Why doesn’t the Django framework come with its own REST API out of the box?
20th September 2012
My answer to Why doesn’t the Django framework come with its own REST API out of the box? on Quora
I’d argue that it does. If you want to build a REST API you need to be able to map incoming HTTP requests to handler functions based on their URL, run some custom code and return an HTTP response containing JSON (or maybe XML). Django makes all of this really simple.
Once you go beyond that basic set of functionality things get opinionated very quickly. There are some excellent libraries for Django that help you put together a RESTful oAuth-protected API quickly (https://github.com/toastdriven/d... for example)—but they have pretty strong opinions on how those APIs should be structured. That’s fine for a third party module, but it’s not necessarily the right thing to happen in the core framework.
Guido van Rossum once said of the Python Standard Library that once a module is added to it it already has one foot in the grave... this is very true: once something is part of Django (or Python) core development becomes MUCH more restricted... there are backwards compatibility guarantees to worry about, and a release cycle that’s much, much slower than for a standalone module.

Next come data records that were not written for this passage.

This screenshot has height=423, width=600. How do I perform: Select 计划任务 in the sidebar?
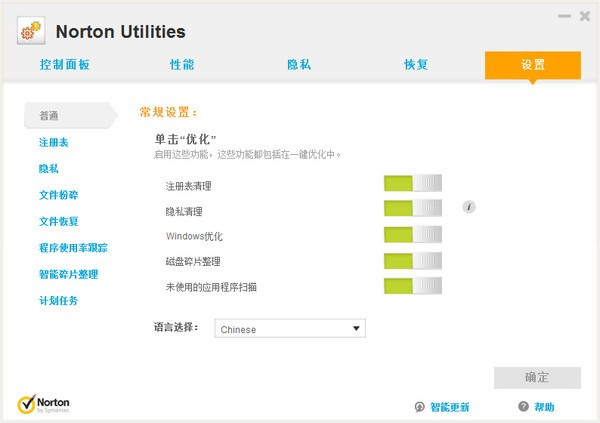coord(58,300)
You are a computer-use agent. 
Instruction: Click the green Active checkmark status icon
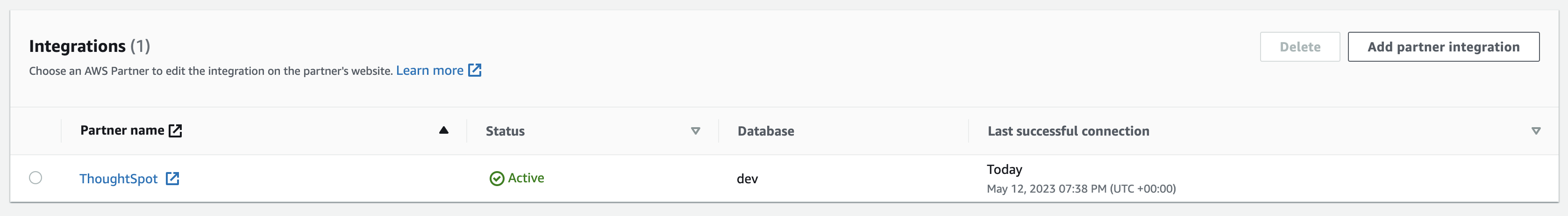coord(497,178)
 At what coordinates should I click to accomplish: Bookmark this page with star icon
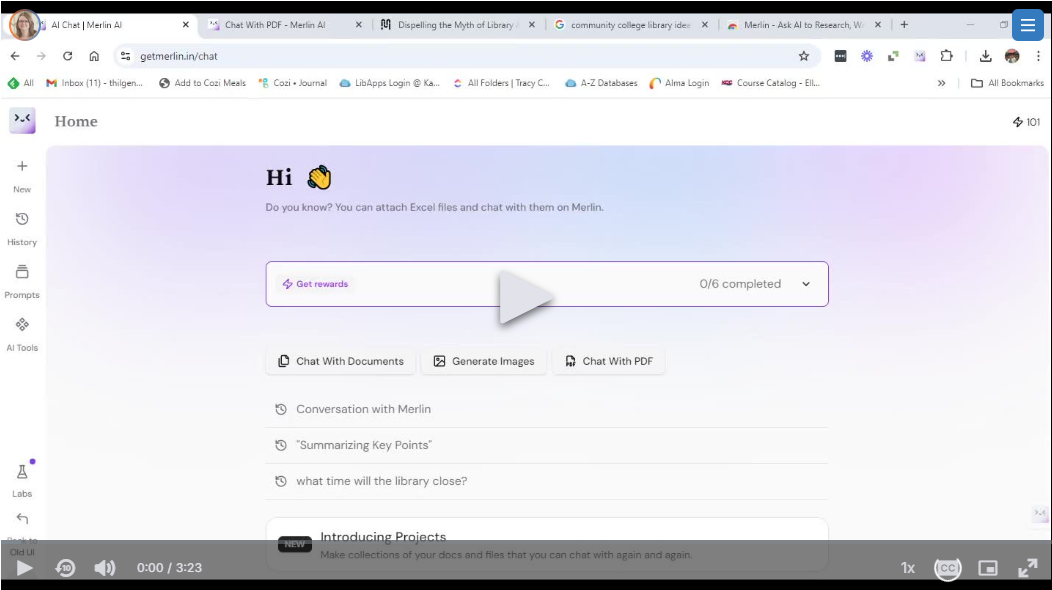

So for something as opinionated and fast-moving as a REST API toolkit, its much better off as a third party module (like tastypie), free from the restrictions that come with being included in Django itself.
Incidentally, this logic is the main reason Django doesn’t yet ship with a built-in database migrations solution yet.
Another thing... once a solution is chosen to ship with Django, the incentive for other developers to try their own approach is reduced. Sometimes it’s better to let a bunch of solutions blossom and explore the space than to prematurely pick a “winner”.
These are just my opinions (and I’m certainly not an active Django contributor these days), but I expect you’d get a similar answer from Django’s current core developers.